DATASET EXTRACT START

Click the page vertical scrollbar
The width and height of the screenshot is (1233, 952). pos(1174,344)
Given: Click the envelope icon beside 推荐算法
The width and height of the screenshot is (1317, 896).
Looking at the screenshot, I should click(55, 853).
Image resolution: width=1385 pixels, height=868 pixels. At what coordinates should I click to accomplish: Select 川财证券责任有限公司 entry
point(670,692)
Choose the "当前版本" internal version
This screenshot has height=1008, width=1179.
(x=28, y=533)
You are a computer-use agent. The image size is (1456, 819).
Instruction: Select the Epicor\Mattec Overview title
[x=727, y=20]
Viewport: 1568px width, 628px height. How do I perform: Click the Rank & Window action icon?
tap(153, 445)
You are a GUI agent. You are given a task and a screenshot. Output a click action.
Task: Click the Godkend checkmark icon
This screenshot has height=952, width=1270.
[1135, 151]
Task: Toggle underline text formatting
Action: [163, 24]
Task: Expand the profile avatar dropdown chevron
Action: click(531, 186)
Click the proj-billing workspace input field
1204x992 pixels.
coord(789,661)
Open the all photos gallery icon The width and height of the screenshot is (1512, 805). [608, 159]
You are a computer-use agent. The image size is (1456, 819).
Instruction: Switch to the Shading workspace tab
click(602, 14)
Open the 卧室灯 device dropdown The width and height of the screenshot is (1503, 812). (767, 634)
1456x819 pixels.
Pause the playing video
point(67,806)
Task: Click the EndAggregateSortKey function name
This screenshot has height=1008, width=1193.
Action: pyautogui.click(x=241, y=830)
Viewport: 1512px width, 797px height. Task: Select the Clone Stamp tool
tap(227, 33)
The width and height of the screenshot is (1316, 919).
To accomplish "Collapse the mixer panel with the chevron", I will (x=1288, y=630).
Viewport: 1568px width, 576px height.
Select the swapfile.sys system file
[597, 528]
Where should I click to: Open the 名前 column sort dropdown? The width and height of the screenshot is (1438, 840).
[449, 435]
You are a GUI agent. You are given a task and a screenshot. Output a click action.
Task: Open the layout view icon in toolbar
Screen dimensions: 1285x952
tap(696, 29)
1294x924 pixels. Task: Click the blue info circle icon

DATASET EXTRACT END

_WHAT TO DO_. Each and every record above needs writing out exactly.

_TASK RESPONSE_.
Click the page vertical scrollbar
The width and height of the screenshot is (1233, 952). pos(1174,344)
Given: Click the envelope icon beside 推荐算法
The width and height of the screenshot is (1317, 896).
Looking at the screenshot, I should click(55, 853).
Image resolution: width=1385 pixels, height=868 pixels. At what coordinates should I click to accomplish: Select 川财证券责任有限公司 entry
point(670,692)
Choose the "当前版本" internal version
This screenshot has height=1008, width=1179.
(x=28, y=533)
You are a computer-use agent. The image size is (1456, 819).
Instruction: Select the Epicor\Mattec Overview title
[x=727, y=20]
Viewport: 1568px width, 628px height. How do I perform: Click the Rank & Window action icon?
tap(153, 445)
You are a GUI agent. You are given a task and a screenshot. Output a click action.
Task: Click the Godkend checkmark icon
This screenshot has height=952, width=1270.
[1135, 151]
Task: Toggle underline text formatting
Action: [163, 24]
Task: Expand the profile avatar dropdown chevron
Action: click(531, 186)
Click the proj-billing workspace input field
1204x992 pixels.
coord(789,661)
Open the all photos gallery icon The width and height of the screenshot is (1512, 805). [608, 159]
You are a computer-use agent. The image size is (1456, 819).
Instruction: Switch to the Shading workspace tab
click(602, 14)
Open the 卧室灯 device dropdown The width and height of the screenshot is (1503, 812). (767, 634)
1456x819 pixels.
Pause the playing video
point(67,806)
Task: Click the EndAggregateSortKey function name
This screenshot has height=1008, width=1193.
Action: pyautogui.click(x=241, y=830)
Viewport: 1512px width, 797px height. Task: Select the Clone Stamp tool
tap(227, 33)
The width and height of the screenshot is (1316, 919).
To accomplish "Collapse the mixer panel with the chevron", I will (x=1288, y=630).
Viewport: 1568px width, 576px height.
Select the swapfile.sys system file
[597, 528]
Where should I click to: Open the 名前 column sort dropdown? The width and height of the screenshot is (1438, 840).
[449, 435]
You are a GUI agent. You are given a task and a screenshot. Output a click action.
Task: Open the layout view icon in toolbar
Screen dimensions: 1285x952
tap(696, 29)
1294x924 pixels. Task: Click the blue info circle icon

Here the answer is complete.